━━━━━ The data ━━━━━

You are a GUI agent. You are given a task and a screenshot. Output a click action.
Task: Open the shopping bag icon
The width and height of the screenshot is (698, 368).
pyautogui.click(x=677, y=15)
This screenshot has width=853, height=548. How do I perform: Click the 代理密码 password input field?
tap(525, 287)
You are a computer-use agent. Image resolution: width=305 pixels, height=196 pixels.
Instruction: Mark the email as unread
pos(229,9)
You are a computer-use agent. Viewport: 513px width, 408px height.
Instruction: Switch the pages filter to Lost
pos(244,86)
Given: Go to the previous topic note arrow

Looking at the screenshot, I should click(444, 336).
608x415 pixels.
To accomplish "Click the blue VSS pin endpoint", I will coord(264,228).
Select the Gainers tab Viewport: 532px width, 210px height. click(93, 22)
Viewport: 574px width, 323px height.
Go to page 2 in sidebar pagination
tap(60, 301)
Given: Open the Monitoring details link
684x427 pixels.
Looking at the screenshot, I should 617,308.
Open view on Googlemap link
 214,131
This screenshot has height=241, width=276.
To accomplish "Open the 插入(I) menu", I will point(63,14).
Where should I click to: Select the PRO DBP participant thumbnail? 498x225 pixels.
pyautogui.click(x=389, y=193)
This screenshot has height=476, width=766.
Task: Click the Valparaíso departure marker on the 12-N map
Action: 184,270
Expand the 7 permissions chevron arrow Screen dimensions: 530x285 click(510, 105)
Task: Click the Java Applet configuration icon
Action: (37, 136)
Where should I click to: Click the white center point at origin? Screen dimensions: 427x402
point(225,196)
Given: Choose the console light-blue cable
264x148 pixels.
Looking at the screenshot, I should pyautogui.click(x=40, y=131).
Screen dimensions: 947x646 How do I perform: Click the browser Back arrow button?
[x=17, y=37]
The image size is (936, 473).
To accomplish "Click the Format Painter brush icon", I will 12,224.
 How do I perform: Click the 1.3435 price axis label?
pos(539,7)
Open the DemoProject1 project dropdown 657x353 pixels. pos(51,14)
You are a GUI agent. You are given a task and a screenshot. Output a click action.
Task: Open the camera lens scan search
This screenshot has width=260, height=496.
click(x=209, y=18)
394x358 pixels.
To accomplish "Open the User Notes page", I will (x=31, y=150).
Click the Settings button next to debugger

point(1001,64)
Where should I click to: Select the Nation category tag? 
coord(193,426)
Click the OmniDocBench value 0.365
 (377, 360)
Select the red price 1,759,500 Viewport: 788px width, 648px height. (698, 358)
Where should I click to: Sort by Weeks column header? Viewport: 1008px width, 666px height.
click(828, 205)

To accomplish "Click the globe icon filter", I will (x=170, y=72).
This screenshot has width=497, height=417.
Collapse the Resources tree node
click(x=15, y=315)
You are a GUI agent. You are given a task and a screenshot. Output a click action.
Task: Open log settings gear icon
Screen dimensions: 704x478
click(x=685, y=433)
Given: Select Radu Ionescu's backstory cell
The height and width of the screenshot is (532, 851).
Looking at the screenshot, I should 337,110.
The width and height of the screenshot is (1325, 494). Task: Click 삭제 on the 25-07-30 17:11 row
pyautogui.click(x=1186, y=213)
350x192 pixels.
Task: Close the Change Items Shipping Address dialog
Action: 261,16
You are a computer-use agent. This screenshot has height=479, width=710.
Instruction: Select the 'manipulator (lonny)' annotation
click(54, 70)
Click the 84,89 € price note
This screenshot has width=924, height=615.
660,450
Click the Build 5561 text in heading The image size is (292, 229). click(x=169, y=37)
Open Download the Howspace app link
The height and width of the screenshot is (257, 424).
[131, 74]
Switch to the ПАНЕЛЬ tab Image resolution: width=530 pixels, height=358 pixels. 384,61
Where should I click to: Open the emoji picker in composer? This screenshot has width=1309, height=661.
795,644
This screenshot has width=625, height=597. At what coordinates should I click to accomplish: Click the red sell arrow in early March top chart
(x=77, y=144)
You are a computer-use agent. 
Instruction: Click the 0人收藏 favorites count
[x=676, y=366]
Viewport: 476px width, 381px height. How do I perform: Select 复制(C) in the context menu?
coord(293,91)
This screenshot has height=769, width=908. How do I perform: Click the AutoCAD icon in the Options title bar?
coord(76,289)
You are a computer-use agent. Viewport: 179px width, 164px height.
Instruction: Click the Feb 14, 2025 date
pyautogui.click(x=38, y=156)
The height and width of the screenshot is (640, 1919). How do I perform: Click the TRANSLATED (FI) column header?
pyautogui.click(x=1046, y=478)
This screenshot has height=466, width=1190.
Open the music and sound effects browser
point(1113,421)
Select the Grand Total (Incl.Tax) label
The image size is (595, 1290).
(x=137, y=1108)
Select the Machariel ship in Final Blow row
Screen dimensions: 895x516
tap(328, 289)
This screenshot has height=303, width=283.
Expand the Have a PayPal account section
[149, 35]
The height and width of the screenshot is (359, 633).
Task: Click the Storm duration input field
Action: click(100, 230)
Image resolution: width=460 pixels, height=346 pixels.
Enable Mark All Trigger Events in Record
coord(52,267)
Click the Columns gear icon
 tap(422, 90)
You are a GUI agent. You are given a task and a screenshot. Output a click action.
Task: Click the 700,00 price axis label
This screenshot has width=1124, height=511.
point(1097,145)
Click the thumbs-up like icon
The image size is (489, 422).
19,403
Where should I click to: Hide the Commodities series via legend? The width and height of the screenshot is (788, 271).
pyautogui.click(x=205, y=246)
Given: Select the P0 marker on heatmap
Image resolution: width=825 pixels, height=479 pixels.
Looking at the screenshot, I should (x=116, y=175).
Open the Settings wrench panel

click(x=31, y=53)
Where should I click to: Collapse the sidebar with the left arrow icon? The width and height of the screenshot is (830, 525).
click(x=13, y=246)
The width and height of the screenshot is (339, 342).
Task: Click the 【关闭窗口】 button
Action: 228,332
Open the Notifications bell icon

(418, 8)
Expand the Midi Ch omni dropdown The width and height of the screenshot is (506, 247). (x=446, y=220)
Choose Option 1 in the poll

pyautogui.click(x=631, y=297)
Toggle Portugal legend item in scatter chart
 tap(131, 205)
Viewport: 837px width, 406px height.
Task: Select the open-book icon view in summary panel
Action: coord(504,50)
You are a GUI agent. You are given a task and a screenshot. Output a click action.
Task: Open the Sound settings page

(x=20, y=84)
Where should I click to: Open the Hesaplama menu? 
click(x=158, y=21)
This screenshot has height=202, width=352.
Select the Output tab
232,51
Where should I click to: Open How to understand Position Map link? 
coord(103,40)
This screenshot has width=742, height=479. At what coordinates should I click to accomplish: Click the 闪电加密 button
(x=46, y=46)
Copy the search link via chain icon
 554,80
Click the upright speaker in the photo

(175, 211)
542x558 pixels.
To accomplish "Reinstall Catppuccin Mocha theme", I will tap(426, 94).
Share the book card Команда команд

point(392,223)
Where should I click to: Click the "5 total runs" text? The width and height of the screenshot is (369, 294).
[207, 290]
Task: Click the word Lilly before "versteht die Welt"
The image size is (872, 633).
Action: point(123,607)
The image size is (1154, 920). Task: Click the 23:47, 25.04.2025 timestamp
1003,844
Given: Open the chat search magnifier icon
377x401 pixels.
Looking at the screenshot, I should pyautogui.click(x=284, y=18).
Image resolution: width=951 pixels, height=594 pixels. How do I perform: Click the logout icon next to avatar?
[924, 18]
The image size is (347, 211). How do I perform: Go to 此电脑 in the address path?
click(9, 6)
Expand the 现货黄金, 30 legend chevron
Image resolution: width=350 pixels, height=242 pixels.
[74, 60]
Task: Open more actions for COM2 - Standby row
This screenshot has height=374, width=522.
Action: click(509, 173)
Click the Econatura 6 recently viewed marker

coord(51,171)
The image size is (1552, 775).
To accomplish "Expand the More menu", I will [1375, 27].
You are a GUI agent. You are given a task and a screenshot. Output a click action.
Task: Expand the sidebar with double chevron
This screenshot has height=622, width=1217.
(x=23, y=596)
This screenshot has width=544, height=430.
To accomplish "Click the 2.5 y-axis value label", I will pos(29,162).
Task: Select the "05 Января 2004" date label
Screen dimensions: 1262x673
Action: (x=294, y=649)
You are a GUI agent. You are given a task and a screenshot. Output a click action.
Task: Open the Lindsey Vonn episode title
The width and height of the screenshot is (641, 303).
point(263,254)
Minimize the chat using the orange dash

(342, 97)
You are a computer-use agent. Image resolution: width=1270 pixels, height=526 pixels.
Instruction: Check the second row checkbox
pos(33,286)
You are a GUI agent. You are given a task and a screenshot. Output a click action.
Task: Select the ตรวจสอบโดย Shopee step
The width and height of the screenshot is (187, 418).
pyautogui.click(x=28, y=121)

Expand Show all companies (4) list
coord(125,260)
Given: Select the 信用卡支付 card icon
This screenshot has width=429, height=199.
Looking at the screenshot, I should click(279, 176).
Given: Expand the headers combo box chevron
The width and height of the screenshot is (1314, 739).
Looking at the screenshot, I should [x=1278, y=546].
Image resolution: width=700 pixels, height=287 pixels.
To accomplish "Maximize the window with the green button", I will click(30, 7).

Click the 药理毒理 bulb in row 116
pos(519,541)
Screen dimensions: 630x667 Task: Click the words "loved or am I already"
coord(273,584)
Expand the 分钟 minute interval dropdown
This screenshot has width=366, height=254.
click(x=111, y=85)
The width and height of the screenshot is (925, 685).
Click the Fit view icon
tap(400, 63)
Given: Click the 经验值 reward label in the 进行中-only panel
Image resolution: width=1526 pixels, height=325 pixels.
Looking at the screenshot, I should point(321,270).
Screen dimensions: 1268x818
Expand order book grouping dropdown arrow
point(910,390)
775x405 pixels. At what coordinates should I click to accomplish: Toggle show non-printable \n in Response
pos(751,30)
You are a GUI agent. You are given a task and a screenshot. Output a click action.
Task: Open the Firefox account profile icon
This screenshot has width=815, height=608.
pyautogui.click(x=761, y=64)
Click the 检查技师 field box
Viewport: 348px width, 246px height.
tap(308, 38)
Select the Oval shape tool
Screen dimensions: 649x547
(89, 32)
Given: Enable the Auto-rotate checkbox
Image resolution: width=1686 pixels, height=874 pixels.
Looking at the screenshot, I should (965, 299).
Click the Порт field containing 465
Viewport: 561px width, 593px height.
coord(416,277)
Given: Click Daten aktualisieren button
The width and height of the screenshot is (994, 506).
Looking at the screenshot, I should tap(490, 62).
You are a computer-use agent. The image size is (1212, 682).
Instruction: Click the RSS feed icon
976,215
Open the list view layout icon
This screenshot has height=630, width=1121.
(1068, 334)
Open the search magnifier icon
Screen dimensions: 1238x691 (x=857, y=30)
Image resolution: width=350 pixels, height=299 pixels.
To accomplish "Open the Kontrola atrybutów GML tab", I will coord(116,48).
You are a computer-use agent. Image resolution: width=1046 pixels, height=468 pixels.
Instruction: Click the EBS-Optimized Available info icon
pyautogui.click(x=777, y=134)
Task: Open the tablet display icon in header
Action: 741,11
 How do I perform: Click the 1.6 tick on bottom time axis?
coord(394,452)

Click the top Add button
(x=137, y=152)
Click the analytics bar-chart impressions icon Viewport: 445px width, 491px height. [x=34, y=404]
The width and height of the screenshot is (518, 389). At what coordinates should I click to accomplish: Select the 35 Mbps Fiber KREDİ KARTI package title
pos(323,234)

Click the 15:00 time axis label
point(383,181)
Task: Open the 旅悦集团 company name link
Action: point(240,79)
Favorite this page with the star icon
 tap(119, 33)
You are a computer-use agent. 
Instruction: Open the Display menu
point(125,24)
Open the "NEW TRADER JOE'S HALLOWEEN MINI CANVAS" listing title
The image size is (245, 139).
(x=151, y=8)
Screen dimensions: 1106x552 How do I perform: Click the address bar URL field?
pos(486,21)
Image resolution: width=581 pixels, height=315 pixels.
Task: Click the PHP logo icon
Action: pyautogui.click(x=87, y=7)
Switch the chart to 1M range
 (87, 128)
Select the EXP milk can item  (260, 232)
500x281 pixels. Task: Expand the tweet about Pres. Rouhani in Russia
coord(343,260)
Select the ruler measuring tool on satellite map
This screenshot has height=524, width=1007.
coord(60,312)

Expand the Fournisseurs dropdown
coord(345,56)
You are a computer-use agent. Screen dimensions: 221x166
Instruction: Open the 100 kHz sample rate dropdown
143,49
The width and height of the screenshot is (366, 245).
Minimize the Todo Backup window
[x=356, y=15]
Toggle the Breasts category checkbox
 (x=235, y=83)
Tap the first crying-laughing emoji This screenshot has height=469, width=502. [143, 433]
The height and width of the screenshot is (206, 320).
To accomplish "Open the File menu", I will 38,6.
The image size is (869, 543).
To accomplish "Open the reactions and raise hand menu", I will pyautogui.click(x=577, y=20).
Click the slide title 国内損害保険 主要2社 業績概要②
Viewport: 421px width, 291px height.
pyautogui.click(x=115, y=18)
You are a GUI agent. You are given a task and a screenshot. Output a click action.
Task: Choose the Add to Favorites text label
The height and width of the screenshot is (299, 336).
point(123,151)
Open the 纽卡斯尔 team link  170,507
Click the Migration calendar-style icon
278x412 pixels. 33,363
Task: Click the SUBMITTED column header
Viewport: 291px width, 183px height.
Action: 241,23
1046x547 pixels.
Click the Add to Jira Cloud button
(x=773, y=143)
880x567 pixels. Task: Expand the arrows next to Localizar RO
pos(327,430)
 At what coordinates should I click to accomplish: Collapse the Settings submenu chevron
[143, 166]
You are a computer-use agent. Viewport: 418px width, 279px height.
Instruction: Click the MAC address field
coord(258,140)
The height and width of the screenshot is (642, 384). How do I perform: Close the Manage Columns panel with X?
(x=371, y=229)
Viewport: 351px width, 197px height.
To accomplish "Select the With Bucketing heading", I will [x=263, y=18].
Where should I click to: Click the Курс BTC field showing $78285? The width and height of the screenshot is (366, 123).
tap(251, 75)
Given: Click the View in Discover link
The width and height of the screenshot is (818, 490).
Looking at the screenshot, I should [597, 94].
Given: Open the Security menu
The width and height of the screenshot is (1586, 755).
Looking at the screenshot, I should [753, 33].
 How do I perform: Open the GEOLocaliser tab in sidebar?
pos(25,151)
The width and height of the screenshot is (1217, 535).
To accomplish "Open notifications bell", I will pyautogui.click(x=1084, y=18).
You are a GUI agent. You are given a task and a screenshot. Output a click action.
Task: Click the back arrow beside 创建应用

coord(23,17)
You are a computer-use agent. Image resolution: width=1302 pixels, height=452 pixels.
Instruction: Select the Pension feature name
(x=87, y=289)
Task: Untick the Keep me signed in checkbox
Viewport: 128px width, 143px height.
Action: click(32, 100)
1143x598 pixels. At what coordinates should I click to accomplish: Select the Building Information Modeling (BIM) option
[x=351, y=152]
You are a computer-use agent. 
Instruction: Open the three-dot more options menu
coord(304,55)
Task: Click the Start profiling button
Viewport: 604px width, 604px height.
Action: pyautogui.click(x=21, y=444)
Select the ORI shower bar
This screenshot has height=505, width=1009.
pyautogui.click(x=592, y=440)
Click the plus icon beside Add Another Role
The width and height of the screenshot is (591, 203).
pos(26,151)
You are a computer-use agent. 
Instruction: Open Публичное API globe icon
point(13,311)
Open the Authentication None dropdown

━━━━━

- _What to produce_
Each line between the start of the listing above and the line containing "You are a computer-use agent. Image resolution: width=305", with both ends counted, is to be set down unchanged.

- _Your response_
You are a GUI agent. You are given a task and a screenshot. Output a click action.
Task: Open the shopping bag icon
The width and height of the screenshot is (698, 368).
pyautogui.click(x=677, y=15)
This screenshot has width=853, height=548. How do I perform: Click the 代理密码 password input field?
tap(525, 287)
You are a computer-use agent. Image resolution: width=305 pixels, height=196 pixels.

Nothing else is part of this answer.